Чайки улетели. Грицак пододвинул к себе автомат, в мыслях сожалея о невозможности расстрелять из него осточертевшую стихию со всеми ее выкрутасами.
Шторм длился день, ночь и еще день и под конец вклинил баржу меж двух массивных камней, потрепал ее, отчего она, поерзав, села на прибрежную отмель крепко и надолго, потом затих. А вскоре и вода сошла, обнажив покореженное днище – по лунному желанию произошел отлив.
Грицак облегченно вздохнул. Ему было отчего радоваться и за что благодарить этот шторм. В другое время он бы проклял стихию и все ветра, но теперь перед ним был берег: песок, скалы и чуть заметная в дымке зелень деревьев. Перед ним лежала не просто земля – перед ним, избитая дождями и грозами, обветренная зюйдами и нордами, была его жизнь, ее продолжение. А что может быть важнее для человека, сдержанно и скрытно ожидавшего своей гибели?!
Все. Морские мучения позади. Кому суждено было найти смерть в пучине, тот не пропустил своей участи, как не пропустили ее немецкие матросы.
Харитонов, обессилевший от шторма, с синевой под глазами, приподнялся на локтях с койки, не веря в реальность затишья, и снова рухнул на спину. Качка его выпотрошила на неделю вперед, в ушах все еще продолжался скрежет железа, грохот ползающих по трюму ящиков с динамитом, рокот волн, с упорством бьющихся в борта.
Грицак спустился в кубрик, нашел глазами Харитонова, неприязненно сжал губы.

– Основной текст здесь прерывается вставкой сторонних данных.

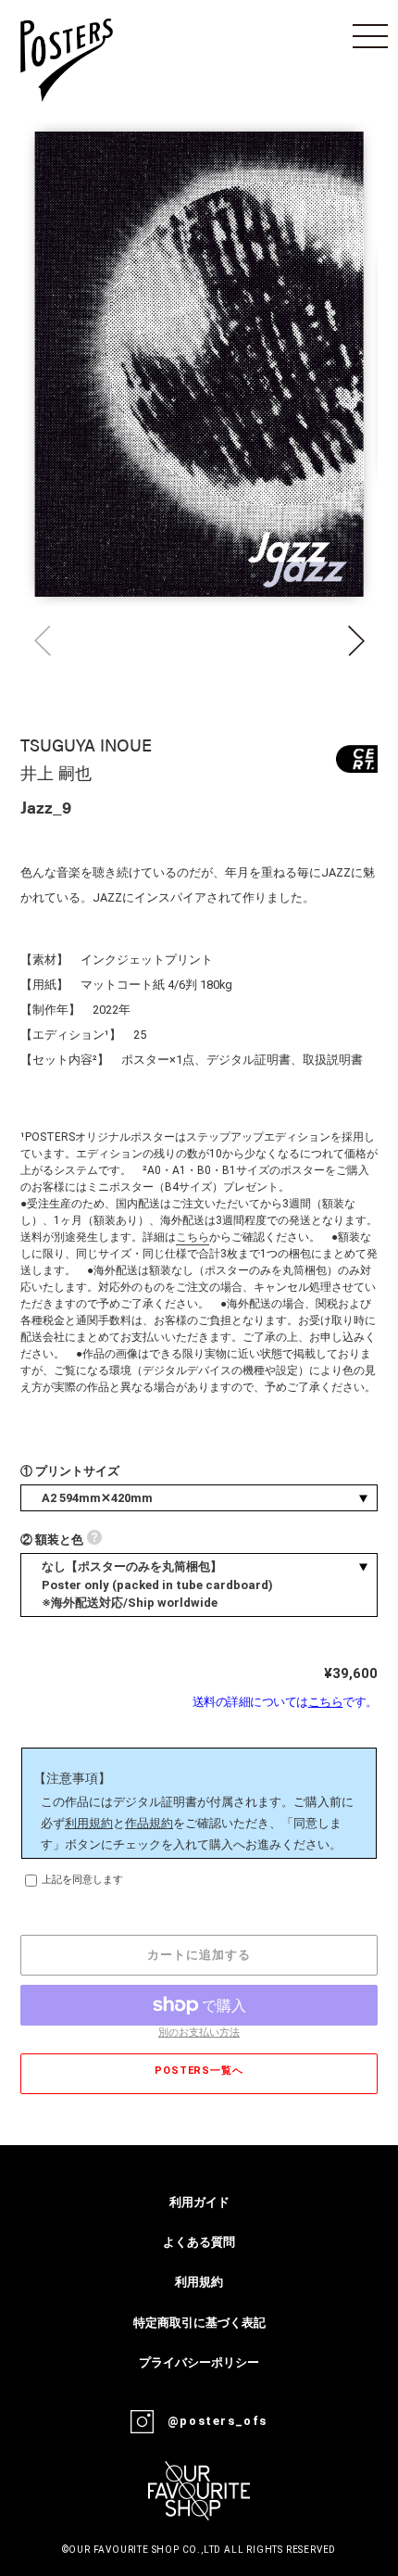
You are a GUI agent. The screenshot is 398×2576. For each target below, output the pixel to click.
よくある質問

– Причалили! – сказал он и вышел.
Харитонов повернул голову вслед старшему матросу, сбросил ноги на пол и, стараясь устоять, словно шторм все еще продолжался, схватился за верхнюю койку. Постояв так минуту или две, он опустил руки и неуверенными шагами направился к выходу из кубрика.
– Можешь отлеживаться! – негромко и не по-командирски сказал Грицак, забросил автомат за плечо и спрыгнул на песок. – Я на разведку!
Харитонов мотнул головой и остался стоять на палубе, провожая уставшим взглядом своего командира.
Командир бодро вскарабкался на скалистый берег и пропал из виду.
Быстро опустился вечер. Шипели невысокие волны, набегавшие на берег.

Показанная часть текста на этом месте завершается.